Inclusion Criteria:

- Signed Informed Consent.

- Histologically confirmed Stage IIIb or IV breast cancer.

- Refractory breast cancer defined as progression in the metastatic setting after prior
therapy with anthracyclines, taxanes and capecitibine.

- Subjects with documented ErbB2 tumor overexpression must have received at least 6
cycles of trastuzumab.

- Documented disease progression of the most recent treatment is required.

- Archived tumor tissue available for testing.

- Measurable lesions according to Response Evaluation Criteria In Solid Tumors
(RECIST).

- At least 3 weeks since prior cancer therapies except for trastuzumab which must be
discontinued at least 2 weeks prior to the beginning of study drug.

- Bisphosphonate therapy initiated prior to study entry is allowed, however, initiation
of bisphosphonates following study entry is not allowed.

- Able to swallow and retain oral medication.

- Cardiac ejection fraction within the institutional normal range as measured by
echocardiogram or MUGA (Multiple Gated Acquisition) scan.

- Adequate kidney and liver function.

- Adequate bone marrow function.

Exclusion criteria:

- Pregnant or lactating.

- Copies of nadir scans and/or photographs of the tumor prior to disease progression as
well as scans documenting disease progression are not available for review.

- Malabsorption syndrome, ulcerative colitis, disease significantly affecting
gastrointestinal function or resection of the stomach or small bowel.

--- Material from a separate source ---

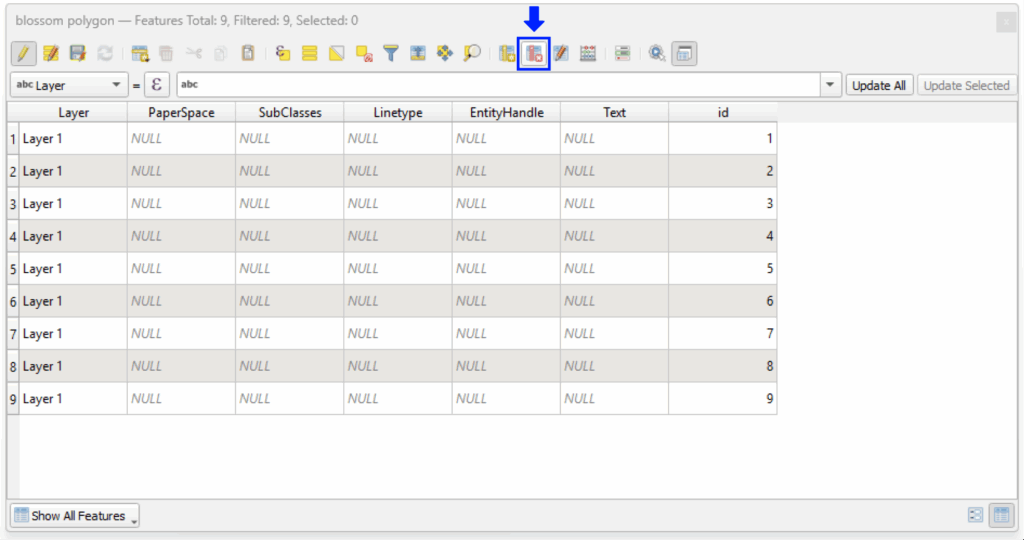1024x540 pixels.
Task: Toggle multi edit mode
Action: [51, 53]
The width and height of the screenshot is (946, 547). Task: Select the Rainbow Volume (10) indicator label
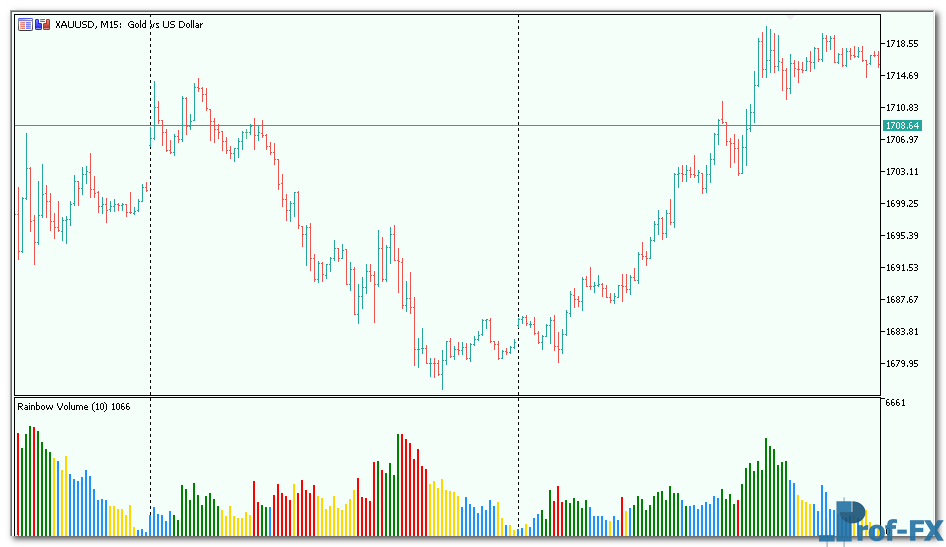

- History of other malignancy.

- Serious medical or psychiatric disorder that would interfere with the patient''s
safety or informed consent.

- Active or uncontrolled infection.

- Known history of uncontrolled or symptomatic angina, arrhythmias or congestive heart
failure.

- Known history of or clinical evidence of leptomeningeal carcinomatosis.

- Active infection.

- Concurrent cancer therapy or investigational therapy.

- Use of oral or IV steroids.

- Unresolved or unstable serious toxicity from prior therapy.

- Prior treatment with an ErbB1 and/or ERbB2 inhibitor other than trastuzumab.